Thursday, July 7, 2011

Strawberry Rhubarb Cobbler

I have been trying to eat healthy and make a general lifestyle change lately.  I think I mentioned that in the last post.  It has been going pretty well, but I haven't been baking as much because it is so hard to find light baked goods that taste goods and use good ingredients.

Since I went strawbery picking a few weeks ago, I had an abundance.  I found this recipe from Cooks Illustrated and figured it must be good since it was on their list of best light recipes.  I was right!!  I used rhubarb, but you don't have to.  I forgot to add the cinnamon and sugar to the top of the biscuits, but it was still delish!  Also, I found that I need about double the cornstarch that the recipe called for because the fruit was extremely juicy; you can adjust this after it cooks for a bit in the oven.  I hope you enjoy!

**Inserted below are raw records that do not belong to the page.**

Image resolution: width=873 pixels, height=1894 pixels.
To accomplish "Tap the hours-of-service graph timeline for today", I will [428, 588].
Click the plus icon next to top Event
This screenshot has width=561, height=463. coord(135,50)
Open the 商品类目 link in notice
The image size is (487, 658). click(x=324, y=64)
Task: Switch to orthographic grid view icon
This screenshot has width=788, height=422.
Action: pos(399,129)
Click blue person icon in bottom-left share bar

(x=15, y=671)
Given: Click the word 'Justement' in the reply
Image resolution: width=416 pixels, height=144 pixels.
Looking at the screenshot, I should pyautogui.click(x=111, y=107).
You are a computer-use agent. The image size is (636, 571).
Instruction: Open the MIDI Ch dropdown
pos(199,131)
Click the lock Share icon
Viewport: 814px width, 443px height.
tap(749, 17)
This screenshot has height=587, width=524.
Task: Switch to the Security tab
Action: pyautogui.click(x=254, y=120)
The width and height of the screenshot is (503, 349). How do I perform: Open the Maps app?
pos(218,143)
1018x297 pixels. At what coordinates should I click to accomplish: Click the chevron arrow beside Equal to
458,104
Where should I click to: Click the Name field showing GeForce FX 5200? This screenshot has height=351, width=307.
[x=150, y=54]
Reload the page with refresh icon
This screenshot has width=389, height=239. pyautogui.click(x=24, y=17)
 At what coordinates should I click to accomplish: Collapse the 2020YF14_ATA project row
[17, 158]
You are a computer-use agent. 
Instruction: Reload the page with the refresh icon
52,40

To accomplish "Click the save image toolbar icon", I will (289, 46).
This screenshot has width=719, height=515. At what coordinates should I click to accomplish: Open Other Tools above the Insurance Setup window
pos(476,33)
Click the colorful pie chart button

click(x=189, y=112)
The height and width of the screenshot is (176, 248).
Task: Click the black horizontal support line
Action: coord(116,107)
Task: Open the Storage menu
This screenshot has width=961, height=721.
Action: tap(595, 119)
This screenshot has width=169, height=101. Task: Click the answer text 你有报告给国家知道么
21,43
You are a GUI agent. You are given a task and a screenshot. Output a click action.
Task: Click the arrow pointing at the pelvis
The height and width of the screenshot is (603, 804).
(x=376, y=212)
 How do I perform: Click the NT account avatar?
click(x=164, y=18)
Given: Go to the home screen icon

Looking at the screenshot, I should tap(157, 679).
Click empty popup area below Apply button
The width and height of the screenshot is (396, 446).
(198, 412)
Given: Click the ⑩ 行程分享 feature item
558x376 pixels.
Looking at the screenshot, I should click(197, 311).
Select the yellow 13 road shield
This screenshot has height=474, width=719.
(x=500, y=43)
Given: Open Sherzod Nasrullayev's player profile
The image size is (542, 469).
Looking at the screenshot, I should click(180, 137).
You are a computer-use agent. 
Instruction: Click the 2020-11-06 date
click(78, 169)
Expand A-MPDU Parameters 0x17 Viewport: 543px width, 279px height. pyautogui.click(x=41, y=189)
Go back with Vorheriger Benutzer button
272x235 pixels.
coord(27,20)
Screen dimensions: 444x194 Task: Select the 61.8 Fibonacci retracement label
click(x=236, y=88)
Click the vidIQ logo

Strawberry Rhubarb Cobbler
from: Swim Bake Run

Filling
  • 1 quart fresh strawberries , rinsed and hulled
  • 10 ounces rhubarb , cut into 1/2-inch chunks
  • 1/3 cup sugar
  • 1 teaspoon vanilla extract
  • 1 tablespoon cornstarch
Biscuit Topping
  • 1 cup unbleached all-purpose flour (5 ounces)
  • 3 tablespoons yellow cornmeal
  • 1/4 cup sugar plus 2 teaspoons
  • 1 teaspoon baking powder
  • 1/4 teaspoon baking soda
  • 1/4 teaspoon table salt
  • 1/3 cup buttermilk
  • 3 tablespoons unsalted butter , melted
  • 1/2 teaspoon vanilla extract
  • 1/8 teaspoon ground cinnamon
Instructions

1. Adjust an oven rack to the middle position and heat the oven to 400 degrees. Toss the fruit filling ingredients together in a 9-inch deep-dish pie plate. Place the pie plate on a rimmed baking sheet and bake until the fruit releases its liquid and is hot and bubbling around the edges, 20 to 30 minutes.
2. Meanwhile, whisk the flour, cornmeal, 1/4 cup of the sugar, the baking powder, baking soda, and salt together in a large bowl; set aside. In a separate bowl, whisk the buttermilk, butter, and vanilla together; set aside. In a third small bowl, mix the remaining 2 teaspoons sugar with the cinnamon; set aside.
3. When the filling is ready, stir the buttermilk mixture into the flour mixture with a rubber spatula until just combined and no pockets of flour remain. Remove the cobbler filling from the oven and stir. Pinch off 8 equal pieces of the biscuit dough and arrange them on top of the hot filling, spaced 1/2 inch apart. Sprinkle the tops of the biscuits with the cinnamon sugar.
4. Continue to bake the cobbler until the biscuits are golden brown on top and cooked through and the filling is again hot and bubbling, 15 to 20 minutes. Cool the cobbler on a wire rack for 15 minutes before serving.